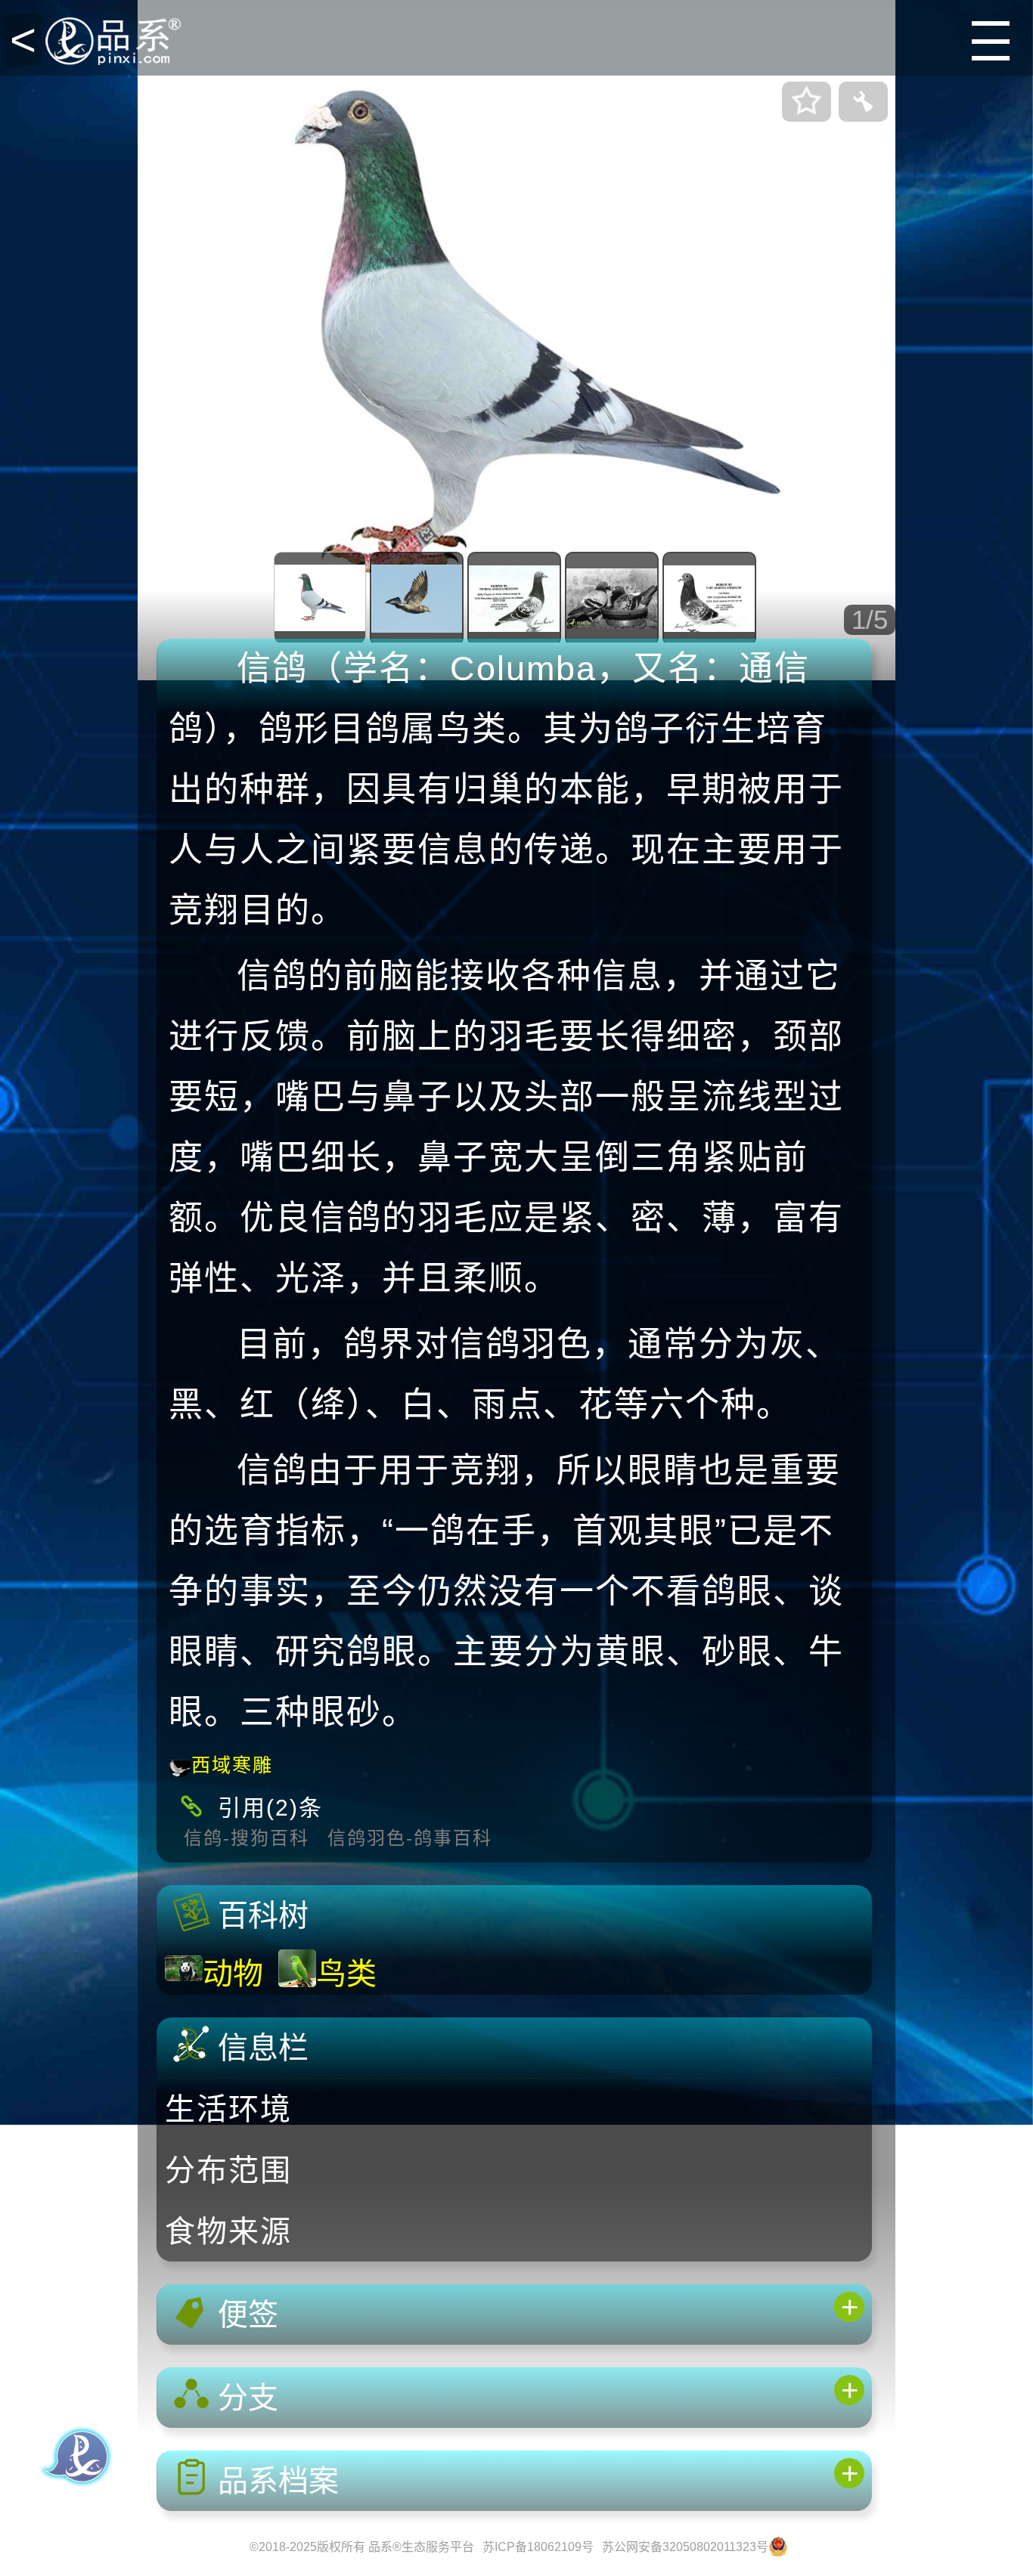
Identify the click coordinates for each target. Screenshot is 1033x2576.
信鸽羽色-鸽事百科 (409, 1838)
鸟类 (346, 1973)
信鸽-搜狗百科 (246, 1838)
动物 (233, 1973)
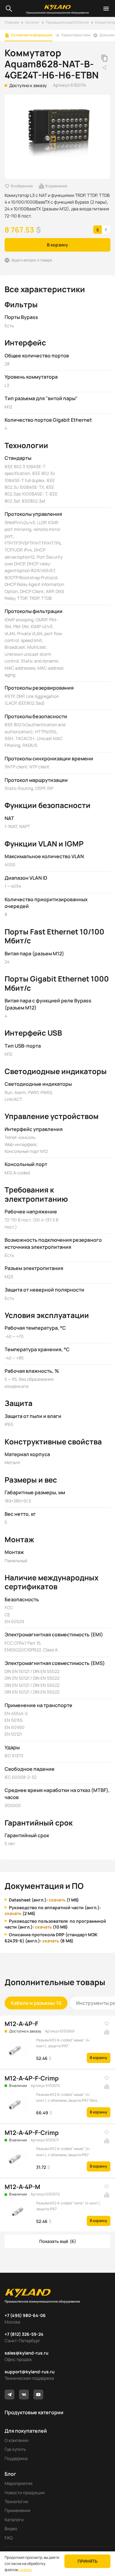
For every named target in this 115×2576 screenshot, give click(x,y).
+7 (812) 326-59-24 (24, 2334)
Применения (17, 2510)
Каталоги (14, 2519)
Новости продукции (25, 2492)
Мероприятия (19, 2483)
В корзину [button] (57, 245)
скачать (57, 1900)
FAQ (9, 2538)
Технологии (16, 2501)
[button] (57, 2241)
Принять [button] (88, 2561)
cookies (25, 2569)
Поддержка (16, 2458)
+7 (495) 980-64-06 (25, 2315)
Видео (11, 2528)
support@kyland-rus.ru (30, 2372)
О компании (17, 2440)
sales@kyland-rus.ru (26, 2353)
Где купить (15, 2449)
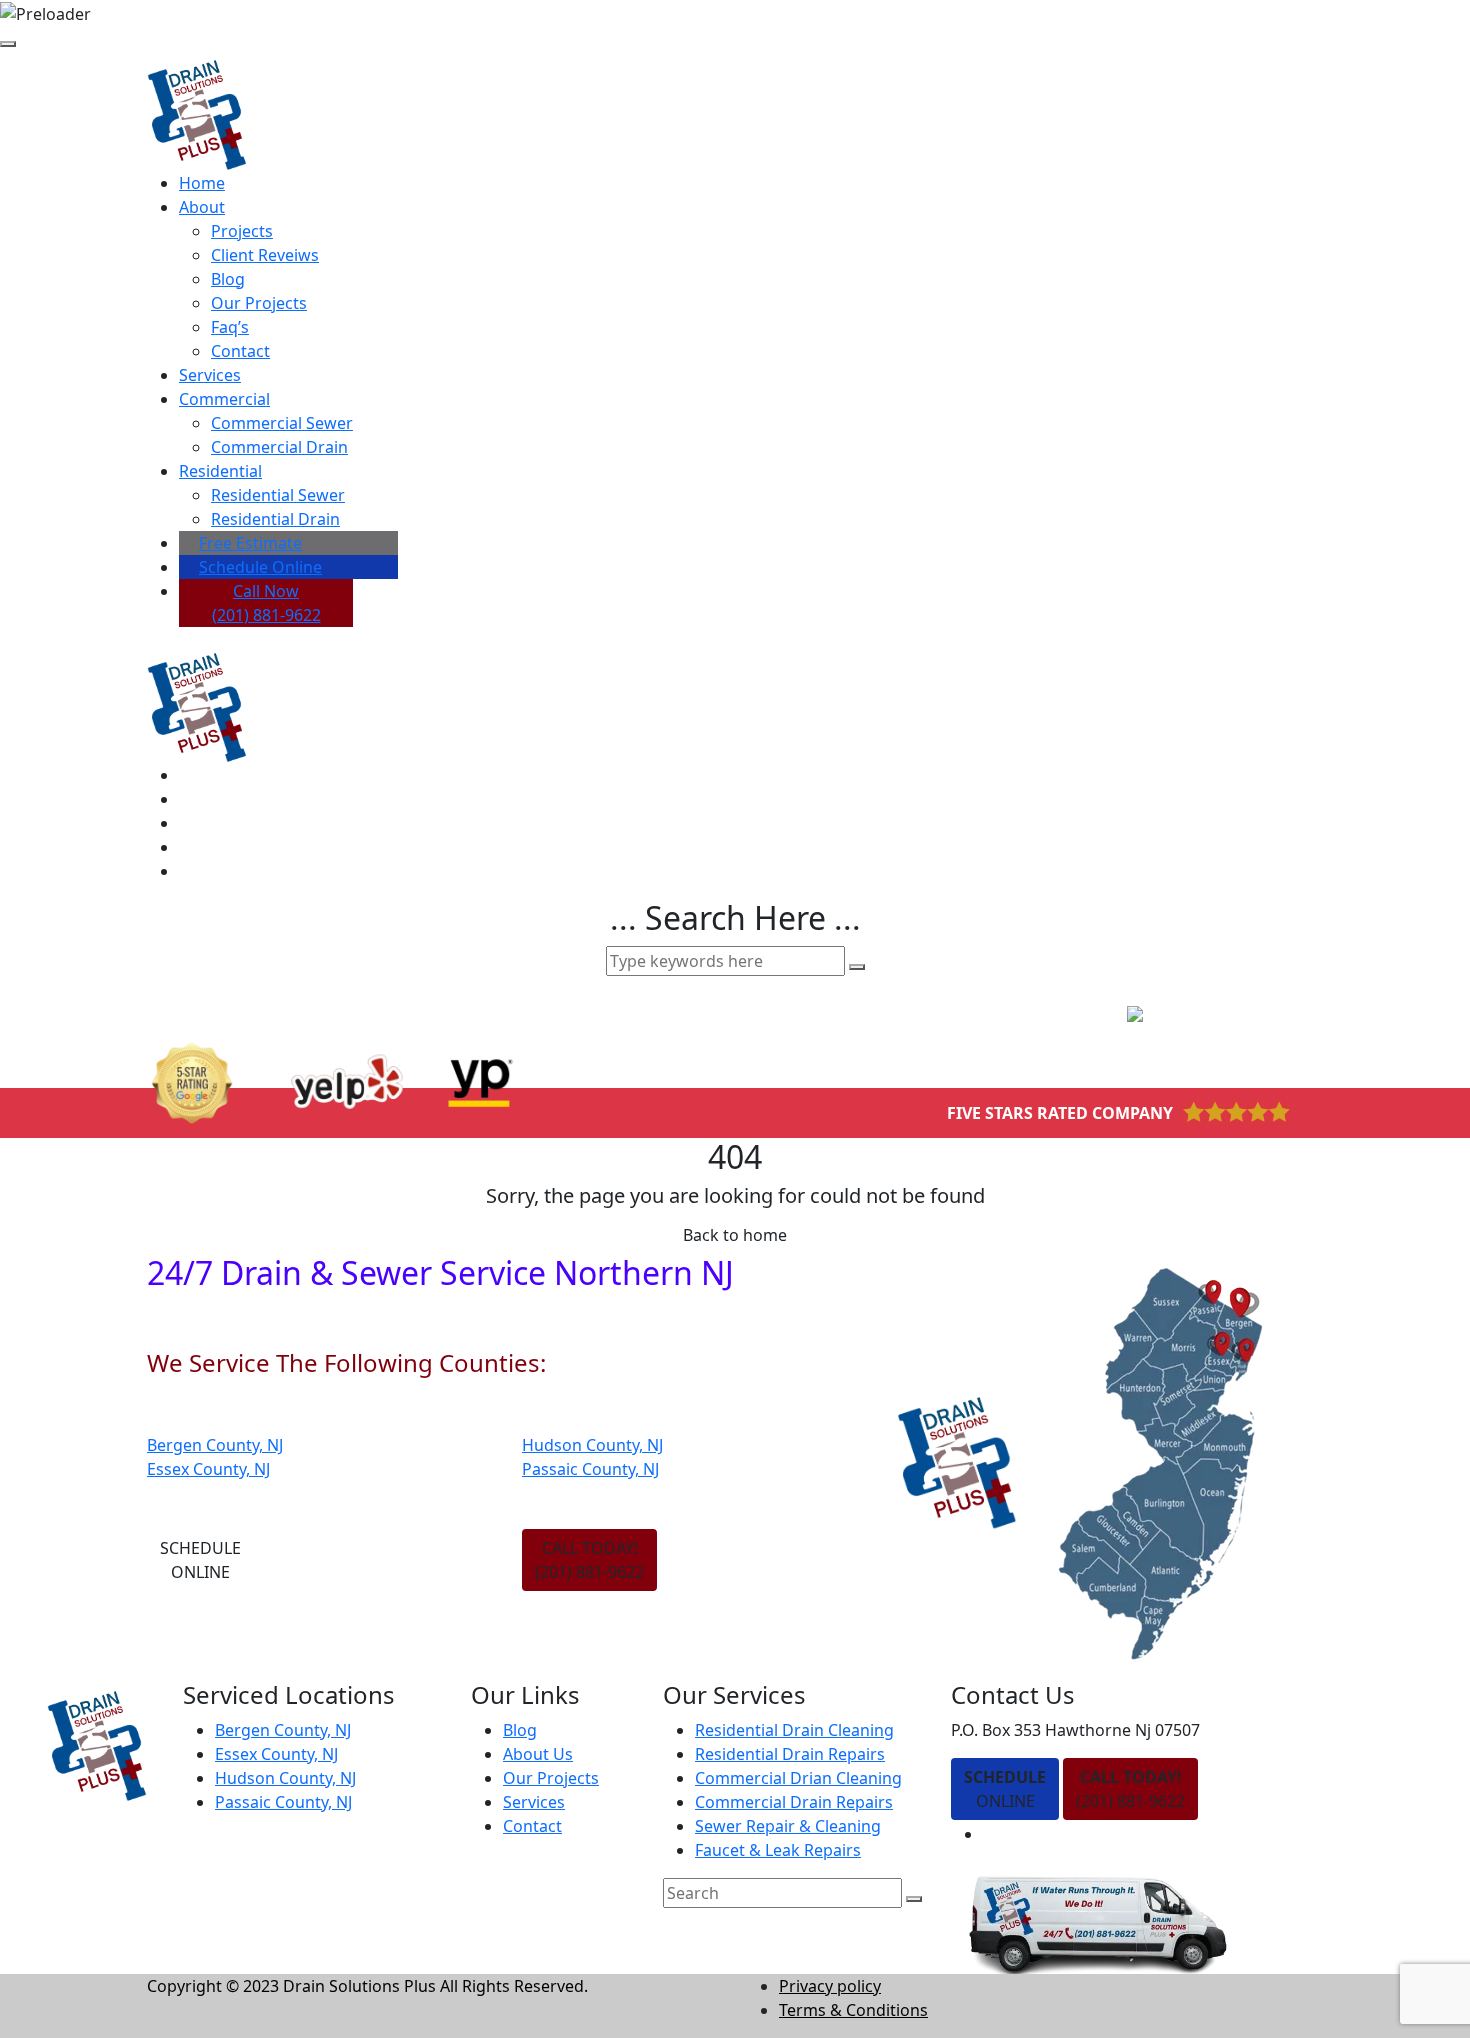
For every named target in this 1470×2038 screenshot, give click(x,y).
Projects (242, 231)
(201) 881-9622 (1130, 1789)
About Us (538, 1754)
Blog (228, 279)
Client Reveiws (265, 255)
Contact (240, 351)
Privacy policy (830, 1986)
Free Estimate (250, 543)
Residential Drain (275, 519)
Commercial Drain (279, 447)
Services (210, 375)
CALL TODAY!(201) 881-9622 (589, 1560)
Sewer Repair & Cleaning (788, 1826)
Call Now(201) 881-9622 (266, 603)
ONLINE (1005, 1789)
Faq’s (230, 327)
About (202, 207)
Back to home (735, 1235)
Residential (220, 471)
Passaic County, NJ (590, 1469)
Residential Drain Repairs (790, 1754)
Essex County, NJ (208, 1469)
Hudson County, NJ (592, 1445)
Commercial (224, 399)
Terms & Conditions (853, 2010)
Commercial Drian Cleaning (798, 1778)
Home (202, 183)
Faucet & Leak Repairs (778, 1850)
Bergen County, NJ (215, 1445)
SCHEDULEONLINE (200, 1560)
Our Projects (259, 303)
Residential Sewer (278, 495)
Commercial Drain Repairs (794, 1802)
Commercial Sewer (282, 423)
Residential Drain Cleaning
——————————
> **Task statement**
The lines from the one containing "Residential Sewer (278, 495)" through the last line of the records are to be transcribed exactly, with nothing else added.

> **Result of the exercise**
Residential Sewer (278, 495)
Commercial Drain Repairs (794, 1802)
Commercial Sewer (282, 423)
Residential Drain Cleaning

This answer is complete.